Для создания генетической конструкции, использованной для иммунизации мышей, применяли стандартные методики (Sambrooketal., 1989). Генную иммунизацию проводили по следующей схеме. Плазмидную ДНК, выделенную и очищенную по стандартной методике, вводили мышам в физиологическом растворе по 100 мкл в концентрации 2 мкг/мл в квадратичную мышцу 3 раза с интервалом в три недели, кровь брали на 0, 3, 6, и 9 неделях опыта. На 10 неделе из мышечной ткани из места инъекции выделили геномную ДНК по методике описанной Д. Мерфи и Дж. Хэнсоном (Гловер и др., 1989). Амплификацию геномной ДНК проводили на многоканальном амплификаторе МС-2 (АО "ДНК-Технология", Москва) в течение 40 циклов при температуре отжига 42°C. Иммуноферментный анализ (ИФА) проводили по методике, изложенной в лабораторном руководстве Гловера с соавт. (Гловер и др., 1989).
Результаты
Фрагмент генома вируса PUU длиной 1302 п.н., кодирующий полноразмерный N вирусный белок, мы переклонировали из созданной нами ранее плазмиды pGEM-TEasyS в вектор для транзиентной экспрессии pcDNA-3 по сайтам для рестриктазы EcoRI. После рестриктазного картирования и секвенирования был отобран клон pcDNA-3S с правильной ориентацией вставки относительно CMV промотора.
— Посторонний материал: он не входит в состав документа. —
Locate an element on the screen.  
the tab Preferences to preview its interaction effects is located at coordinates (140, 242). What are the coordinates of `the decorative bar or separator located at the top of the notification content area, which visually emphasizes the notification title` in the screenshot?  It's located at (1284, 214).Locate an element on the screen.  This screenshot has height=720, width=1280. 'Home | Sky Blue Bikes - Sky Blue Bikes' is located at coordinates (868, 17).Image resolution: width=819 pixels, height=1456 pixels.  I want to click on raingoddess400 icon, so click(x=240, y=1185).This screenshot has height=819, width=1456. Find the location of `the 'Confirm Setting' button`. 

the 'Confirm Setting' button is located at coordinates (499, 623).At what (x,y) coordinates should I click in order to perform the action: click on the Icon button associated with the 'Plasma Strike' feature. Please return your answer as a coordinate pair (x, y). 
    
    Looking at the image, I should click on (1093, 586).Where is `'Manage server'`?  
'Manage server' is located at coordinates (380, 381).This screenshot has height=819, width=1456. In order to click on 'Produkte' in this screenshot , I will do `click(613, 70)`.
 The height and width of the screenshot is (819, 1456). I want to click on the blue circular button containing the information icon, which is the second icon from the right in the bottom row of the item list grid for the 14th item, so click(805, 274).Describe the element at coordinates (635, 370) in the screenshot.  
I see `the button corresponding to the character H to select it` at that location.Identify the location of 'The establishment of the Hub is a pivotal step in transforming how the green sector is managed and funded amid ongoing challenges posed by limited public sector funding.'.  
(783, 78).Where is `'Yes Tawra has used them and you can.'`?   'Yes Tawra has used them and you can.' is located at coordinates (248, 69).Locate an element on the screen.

Полученная конструкция pcDNA-3S отвечает требованиям, предъявляемым для успешной ДНК-вакцинации (Smookeretal., 2004). Вектор pcDNA-3 содержит промотор цитомегаловируса, который обеспечивает высокий уровень экспрессии клонированного гена в эукариотических клетках, а также сигнал полиаденилирования. Для наработки плазмиды в E. сoli в вектор включен прокариотический origin репликации. Кроме того, клонированная последовательность S-сегмента содержит инициирующий ATG и терминирующий TGA триплеты. Плазмидная ДНК данного клона далее была использована нами для иммунизации лабораторных мышей. В качестве контроля использовали вектор pcDNA-3, который вводили по той же схеме, что и pcDNA-3S. Сыворотка всех иммунизированных животных, собранная до начала эксперимента, а также через одну неделю после каждой инъекции была тестирована с помощью непрямого ИФА на присутствие антител к белку N хантавируса.
эукариотический вектор вирус лихорадка
Таблица 1. Гуморальный ответ мышей, иммунизированных плазмидами pcDNA-3 (контроль) и pcDNA-3S, содержащей последовательность, кодирующую N белок вируса PUU
№ животного Введенная плазмида Оптическая плотность, О.Е.
Сыворотка д. и.* Сыворотка 3 неделя п.п.и. Сыворотка 6 неделя п.п.и. Сыворотка 9 неделя п.п.и
1 pcDNA-3 0,641 0,484 0,364 0,298
2 pcDNA-3S 0,382 1,481 1,820 0,296
3 pcDNA-3S 0,275 2,127 1,593 0,751
4 pcDNA-3S 0,251 2,068 1,173 0,767
5 pcDNA-3S 0,370 2,116 0,883 1,944
6 pcDNA-3S 0,121 0,863 1,645 0,247
7 pcDNA-3S 0,685 1,08 0,752 0,718
8 pcDNA-3S 0,274 2,01 0,156 0,862
9 pcDNA-3S 0,413 1,483 1,503 1,616

Данные ИФА показали, что внутримышечное введение экспрессирующего вектора pcDNA-3S, кодирующего ген белка N, вызывало у большинства иммунизированных животных повышение уровня иммуноглобулинов, что, видимо, связано с синтезом N-антител (табл.1). Наибольший уровень антител, по сравнению с контролем, был зафиксирован нами в сыворотке опытных животных, взятой на 3 и 6 неделях эксперимента. В дальнейшем происходило некоторое снижение уровня антител, но, у большинства мышей конечный уровень N-антител после третьей инъекции значительно превышал исходный. У контрольного животного, иммунизированного исходным плазмидным вектором pcDNA-3, подобная динамика не наблюдалась. К сожалению, причина отсутствия вышеуказанной динамики у части иммунизированных животных не ясна.
Методом ПЦР было показано присутствие плазмиды pcDNA-3S в мышечной ткани иммунизированных мышей. Амплификация геномной ДНК, выделенной из сайта инъекции с праймером, соответствующем участку с 39 по 59 н. "+" цепи кДНК S-сегмента штамма CG-1820/Уфа-83 (ориентация "+") и праймером, комплементарным участку с 552 по 576 н. "+" цепи кДНК S-сегмента штамма CG-1820/Уфа-83, (ориентация "-") выявила фрагмент, размер которого совпал с ожидаемым и составил 537 п.н. (рис.1)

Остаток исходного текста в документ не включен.